*** EXERCISE PASSAGE ***

Researchers at Vanderbilt University Medical Center and colleagues have isolated a human monoclonal antibody that can "neutralize" the West Nile virus and potentially prevent a leading cause of viral encephalitis (brain inflammation) in the United States.
Their findings, reported this week in the journal Nature Microbiology, could lead to the first effective treatment for this mosquito-transmitted infection, which sickens 2,500 and kills more than 100 people throughout the country each year, according to the U.S. Centers for Disease Control and Protection (CDC).
"West Nile virus is still an important cause of brain infections in the U.S., and there is very little we can do to help these patients," said James Crowe Jr., MD, co-corresponding author of the paper and director of the Vanderbilt Vaccine Center.
"It was exciting for us to use our antibody discovery technologies to find naturally occurring human antibodies that can prevent or treat the infection," he said.
Crowe holds the Ann Scott Carell Chair in the Departments of Pediatrics and Pathology, Microbiology & Immunology at Vanderbilt University School of Medicine. He and his colleagues have isolated human monoclonal antibodies for many pathogenic viruses, including Zika, HIV, dengue, influenza, Ebola, norovirus, respiratory syncytial virus (RSV) and rotavirus.

*** End of EXERCISE PASSAGE ***
*** AVAILABLE DATA ***

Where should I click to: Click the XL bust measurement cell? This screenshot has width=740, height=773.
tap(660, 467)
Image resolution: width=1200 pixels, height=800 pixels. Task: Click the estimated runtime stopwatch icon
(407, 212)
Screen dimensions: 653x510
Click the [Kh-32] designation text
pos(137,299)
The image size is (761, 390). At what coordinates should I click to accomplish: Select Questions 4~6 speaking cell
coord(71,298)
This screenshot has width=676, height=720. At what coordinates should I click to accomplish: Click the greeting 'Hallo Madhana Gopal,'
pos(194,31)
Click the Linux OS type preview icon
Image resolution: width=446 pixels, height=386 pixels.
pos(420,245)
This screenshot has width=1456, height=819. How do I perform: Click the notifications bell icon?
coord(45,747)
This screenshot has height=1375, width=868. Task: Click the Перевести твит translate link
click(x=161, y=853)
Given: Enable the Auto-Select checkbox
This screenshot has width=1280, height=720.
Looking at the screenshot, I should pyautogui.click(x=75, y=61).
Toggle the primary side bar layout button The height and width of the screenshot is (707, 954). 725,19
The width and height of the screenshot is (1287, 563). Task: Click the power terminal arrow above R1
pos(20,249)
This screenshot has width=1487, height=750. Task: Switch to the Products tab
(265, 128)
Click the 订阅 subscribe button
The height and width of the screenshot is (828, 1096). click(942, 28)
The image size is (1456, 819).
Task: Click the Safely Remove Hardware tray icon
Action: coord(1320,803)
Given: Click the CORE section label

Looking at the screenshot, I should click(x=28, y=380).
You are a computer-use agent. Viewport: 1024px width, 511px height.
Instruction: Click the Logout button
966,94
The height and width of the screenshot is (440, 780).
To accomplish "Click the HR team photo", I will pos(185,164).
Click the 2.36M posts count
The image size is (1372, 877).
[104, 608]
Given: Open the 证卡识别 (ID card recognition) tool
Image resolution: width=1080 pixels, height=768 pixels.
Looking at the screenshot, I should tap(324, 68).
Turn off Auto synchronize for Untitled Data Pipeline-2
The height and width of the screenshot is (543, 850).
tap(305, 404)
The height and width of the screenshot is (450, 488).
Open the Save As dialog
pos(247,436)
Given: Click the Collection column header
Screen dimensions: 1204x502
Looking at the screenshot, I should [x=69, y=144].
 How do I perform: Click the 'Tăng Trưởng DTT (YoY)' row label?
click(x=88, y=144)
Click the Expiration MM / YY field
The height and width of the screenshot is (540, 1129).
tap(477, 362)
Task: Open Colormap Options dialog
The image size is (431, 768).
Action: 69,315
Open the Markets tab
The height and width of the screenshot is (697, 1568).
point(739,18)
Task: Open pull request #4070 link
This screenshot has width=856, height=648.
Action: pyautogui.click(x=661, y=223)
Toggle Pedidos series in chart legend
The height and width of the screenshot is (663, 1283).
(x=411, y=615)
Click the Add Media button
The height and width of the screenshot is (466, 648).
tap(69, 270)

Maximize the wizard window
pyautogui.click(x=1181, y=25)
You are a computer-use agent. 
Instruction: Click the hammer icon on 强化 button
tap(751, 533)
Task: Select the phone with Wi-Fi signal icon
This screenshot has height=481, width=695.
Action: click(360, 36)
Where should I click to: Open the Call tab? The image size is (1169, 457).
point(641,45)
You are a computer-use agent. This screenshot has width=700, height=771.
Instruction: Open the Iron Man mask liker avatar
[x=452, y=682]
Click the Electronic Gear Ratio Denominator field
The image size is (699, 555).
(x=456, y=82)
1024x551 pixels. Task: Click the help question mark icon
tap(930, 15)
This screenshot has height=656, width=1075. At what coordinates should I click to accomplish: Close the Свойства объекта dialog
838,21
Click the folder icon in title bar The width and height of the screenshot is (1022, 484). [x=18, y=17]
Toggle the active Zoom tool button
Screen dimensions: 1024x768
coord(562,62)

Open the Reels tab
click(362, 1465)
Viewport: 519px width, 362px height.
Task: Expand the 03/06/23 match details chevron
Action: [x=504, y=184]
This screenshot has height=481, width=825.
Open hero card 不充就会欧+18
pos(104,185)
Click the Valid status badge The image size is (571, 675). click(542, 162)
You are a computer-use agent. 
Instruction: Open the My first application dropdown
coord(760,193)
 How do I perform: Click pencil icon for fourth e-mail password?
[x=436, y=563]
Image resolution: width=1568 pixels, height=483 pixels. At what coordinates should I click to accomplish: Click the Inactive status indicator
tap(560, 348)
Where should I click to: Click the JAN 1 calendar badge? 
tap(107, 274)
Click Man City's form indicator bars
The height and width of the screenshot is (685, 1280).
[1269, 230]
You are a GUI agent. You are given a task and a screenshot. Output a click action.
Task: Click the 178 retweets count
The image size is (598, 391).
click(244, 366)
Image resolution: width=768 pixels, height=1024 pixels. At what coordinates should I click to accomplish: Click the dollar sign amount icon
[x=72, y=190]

*** End of AVAILABLE DATA ***

ABOUT THIS TASK> Return the part of the West Nile antibody passage that begins with "Researchers at Vanderbilt" and ends with "Vanderbilt Vaccine Center.", copied word for word.

ANSWER BOX>
Researchers at Vanderbilt University Medical Center and colleagues have isolated a human monoclonal antibody that can "neutralize" the West Nile virus and potentially prevent a leading cause of viral encephalitis (brain inflammation) in the United States.
Their findings, reported this week in the journal Nature Microbiology, could lead to the first effective treatment for this mosquito-transmitted infection, which sickens 2,500 and kills more than 100 people throughout the country each year, according to the U.S. Centers for Disease Control and Protection (CDC).
"West Nile virus is still an important cause of brain infections in the U.S., and there is very little we can do to help these patients," said James Crowe Jr., MD, co-corresponding author of the paper and director of the Vanderbilt Vaccine Center.